Michael
Michael

Reputation: 7377

multiprocessing stop spawning new processes when task finished

Hello I have a multiprocessing program like

#this is pseudocode-ish

def worker(queue, context):
    set_context(context) #set global context within worker
    while queue.qsize() > 0:
        process(queue.get(False))

pool = multiprocessing.Pool(20, worker, (queue, global_context))
pool.close()
pool.join()

The problem is that global context is a very heavy object so spawning each individual process (pickling/unpickling) takes a while. So what I've been finding is that for shorter queues, the whole queue gets processed by the first couple of spawned processes and then the rest of the program is stuck spawning the rest of the processes, which inevitably do nothing because there is nothing left in the queue. E.g. each process takes 1 second to spawn, but the queue is processed in 2 seconds - so first two processes finish the queue in 2-3 seconds and then the rest of the program takes 17 seconds to spawn the rest of the queues.

Is there a way to kill the rest of the processes when the queue is empty? Or a more flexible way to set up the pool number of processes - e.g. only spawn another process when needed?

Thanks

Upvotes: 3

Views: 1321

Answers (1)

Thomas Moreau
Thomas Moreau

Reputation: 4467

There is no way to spawn the process on the fly with multiprocessing.Pool. You would need to modify it by yourself if you want this type of behavior.

For the shutdown, one way is to use multiprocessing.Pool.terminate method. But it will probably wait for all the worker to finish their initialization.

You can also directly kill all the worker when your work is done. I think their is a _pool fields which contains all the worker Process which you can forcefully terminate. Note that this might cause some weird behavior has it is not intended to be handled externally. You have to make sure you clean up all the managing thread correctly, which might be tricky.

Your design choice is quite unusual. You are duplicating the call_queue. Indeed, a Pool is supposed to take care of the communication by itself and you do not need an extra queue. If all the taks are in task_list and need to be processed by process_task, you could do something like

#this is pseudocode-ish

def init(queue, context):
    set_context(context) # set global context within worker

pool = multiprocessing.Pool(20, init, (global_context,))
res = pool.map(process_task, task_list)
pool.terminate()
pool.join()

That way will avoid breaking the Pool setup and is probably more efficient.

Finally, if you intend to re-use your pool several time and your global_context does not change, you could consider using loky. (DISCLAIMER: I am one of the maintainer of this project).

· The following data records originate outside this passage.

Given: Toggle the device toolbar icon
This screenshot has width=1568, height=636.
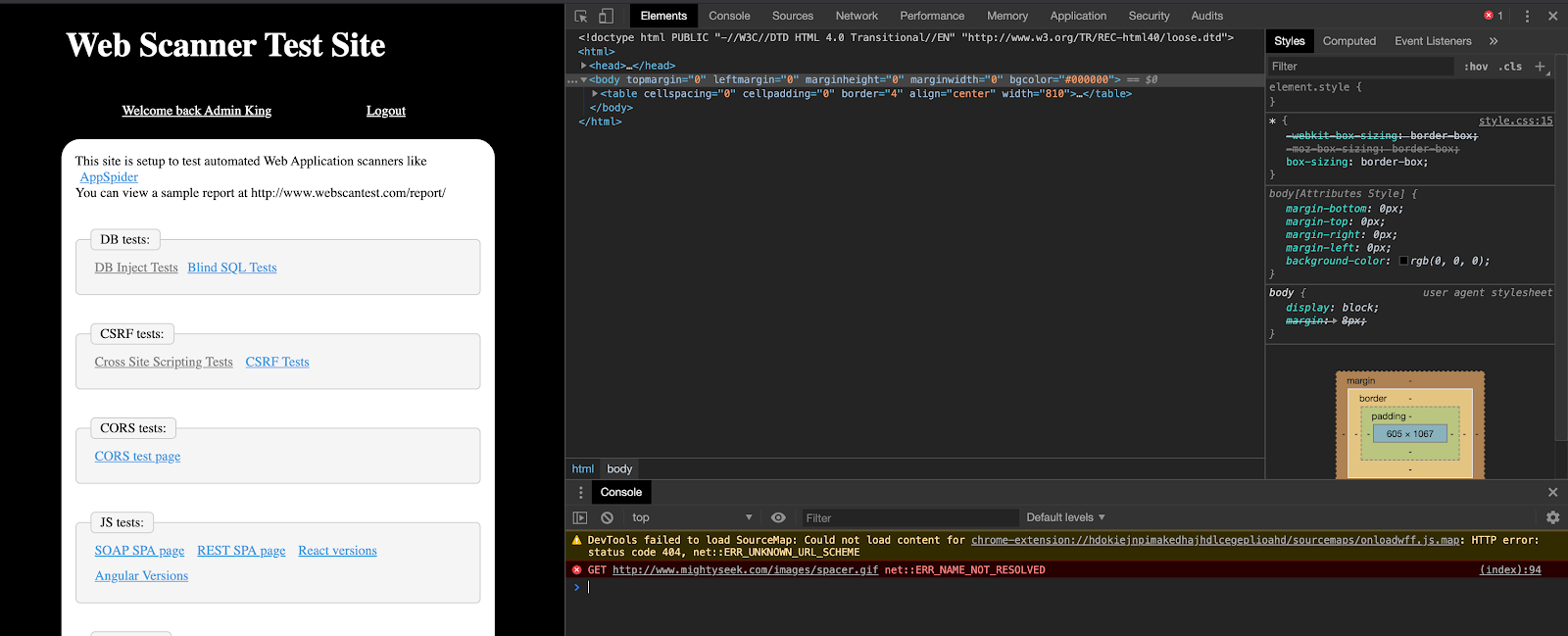Looking at the screenshot, I should [606, 16].
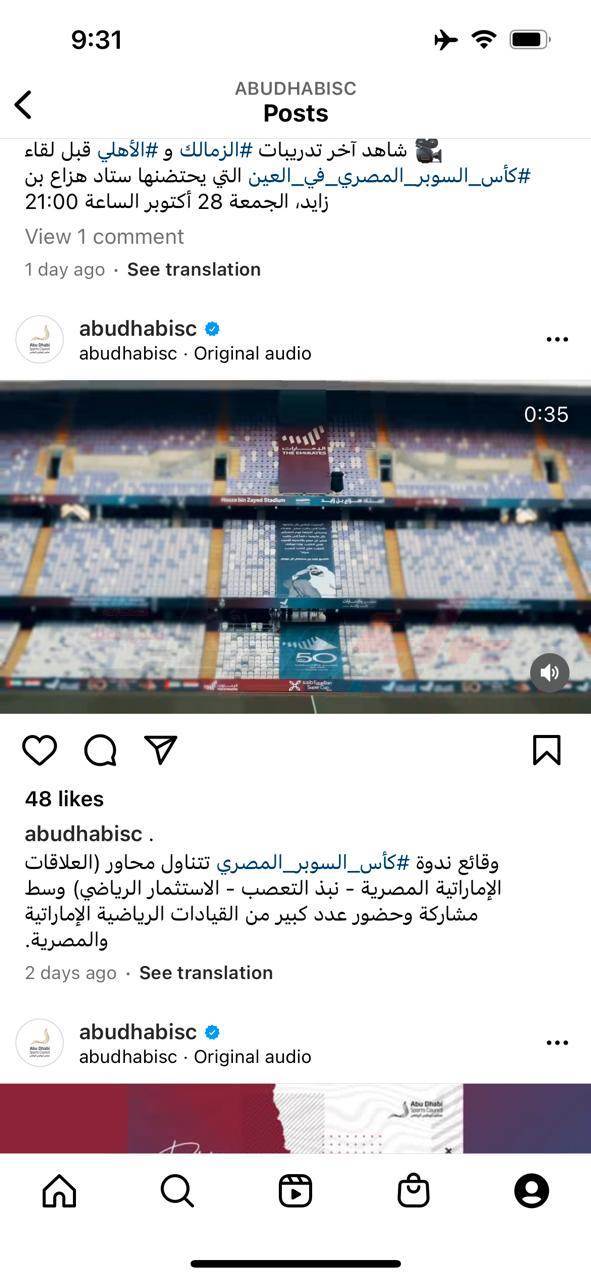Expand View 1 comment

pyautogui.click(x=104, y=236)
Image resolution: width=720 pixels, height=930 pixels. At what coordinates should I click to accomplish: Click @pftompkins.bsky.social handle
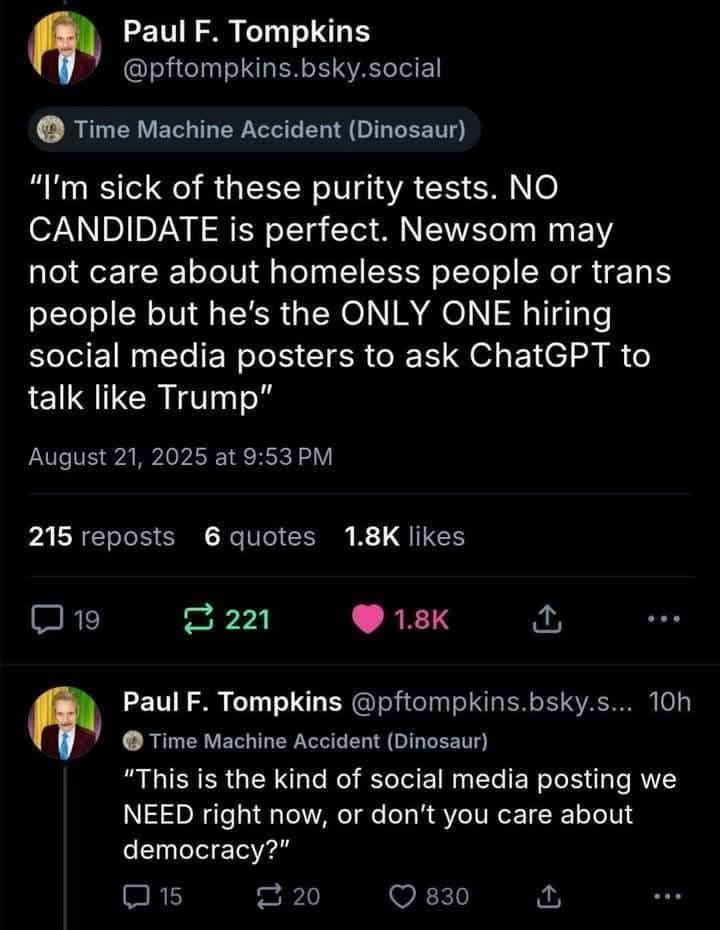[x=281, y=68]
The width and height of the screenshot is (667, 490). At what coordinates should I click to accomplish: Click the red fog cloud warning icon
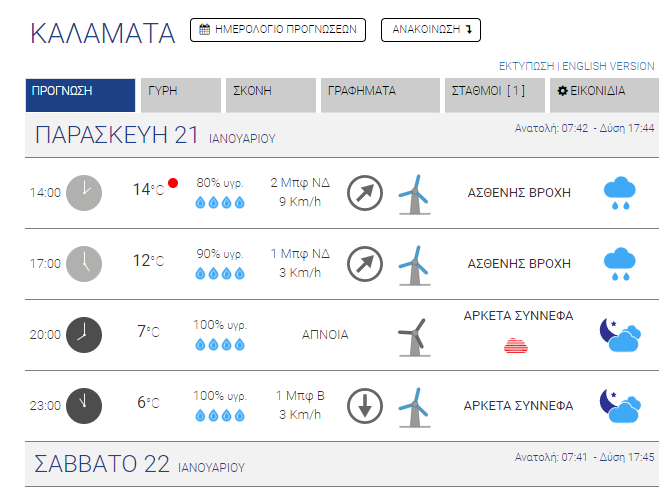pos(516,345)
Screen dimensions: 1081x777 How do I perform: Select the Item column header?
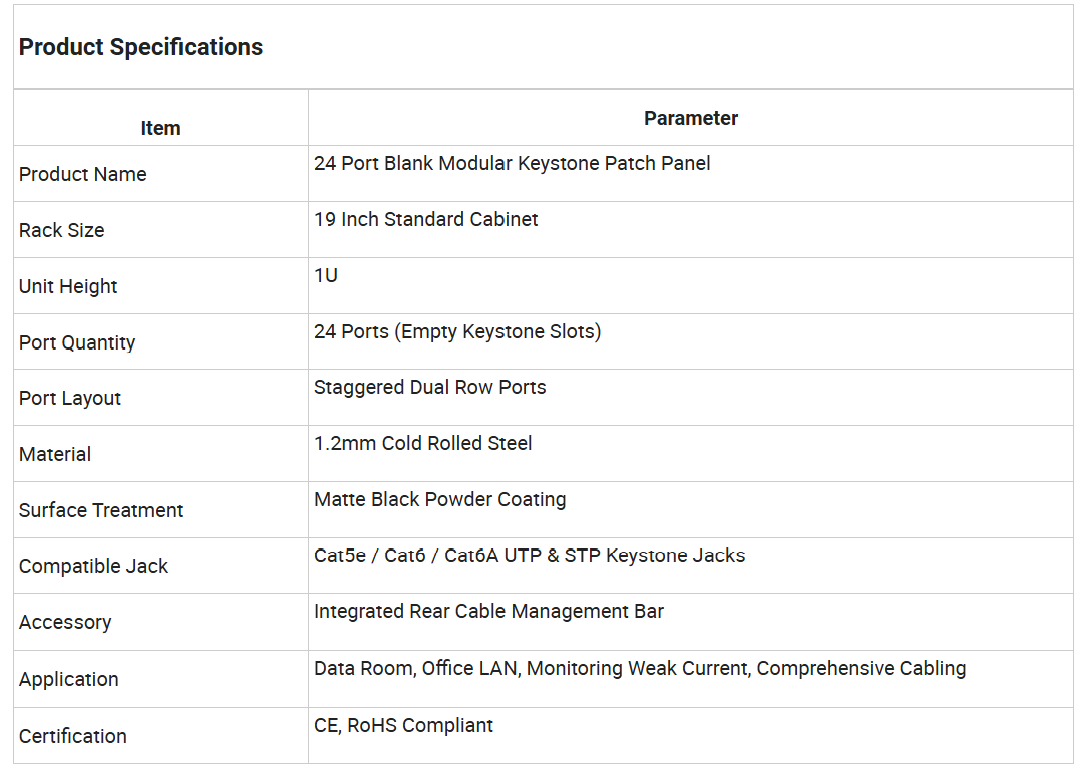click(x=160, y=128)
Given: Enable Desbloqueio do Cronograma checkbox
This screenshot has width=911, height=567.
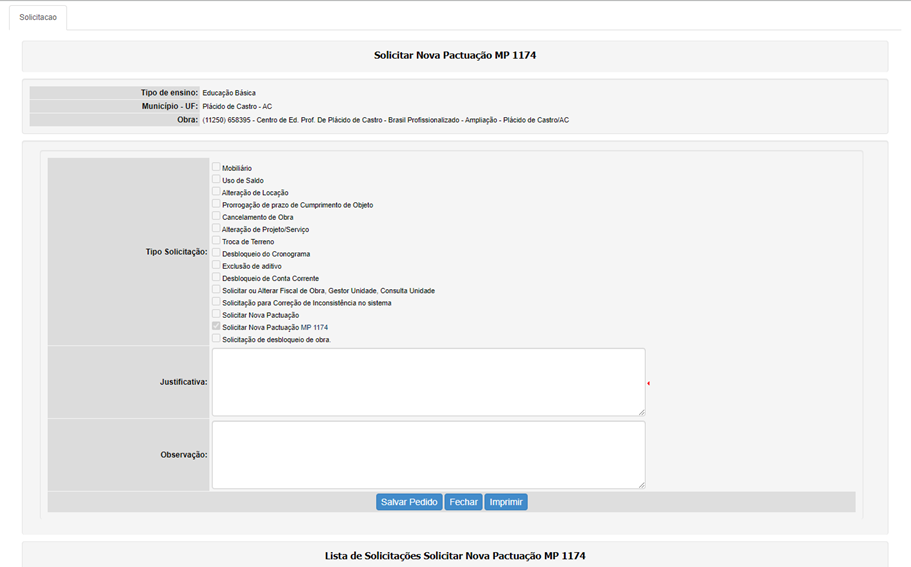Looking at the screenshot, I should click(216, 253).
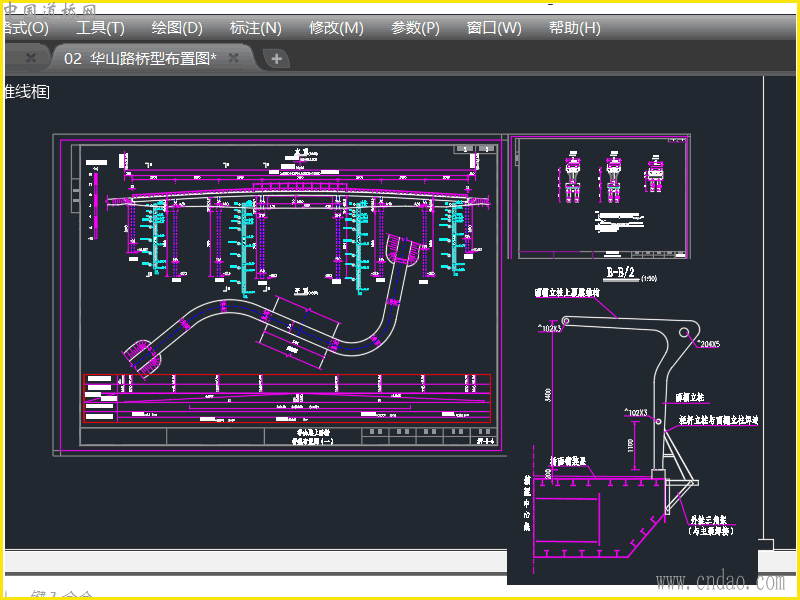Screen dimensions: 800x600
Task: Open the 工具(T) menu
Action: point(100,28)
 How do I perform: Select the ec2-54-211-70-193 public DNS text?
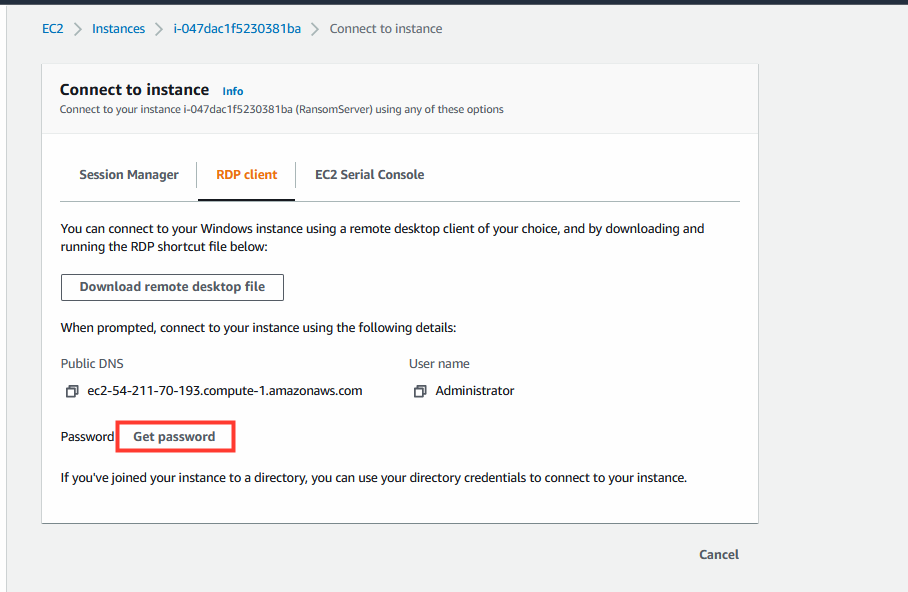coord(225,391)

This allows you to reuse a pool of workers several times in a program without having to re setup everything. One issue is that there is no initializer as it is following the API of concurrent.futures but the initializer can be done using a multiprocessing.Barrier and submitting max_workers initializer jobs. This would make sure each job for the initializer is ran by one worker and that all workers ran the initializer.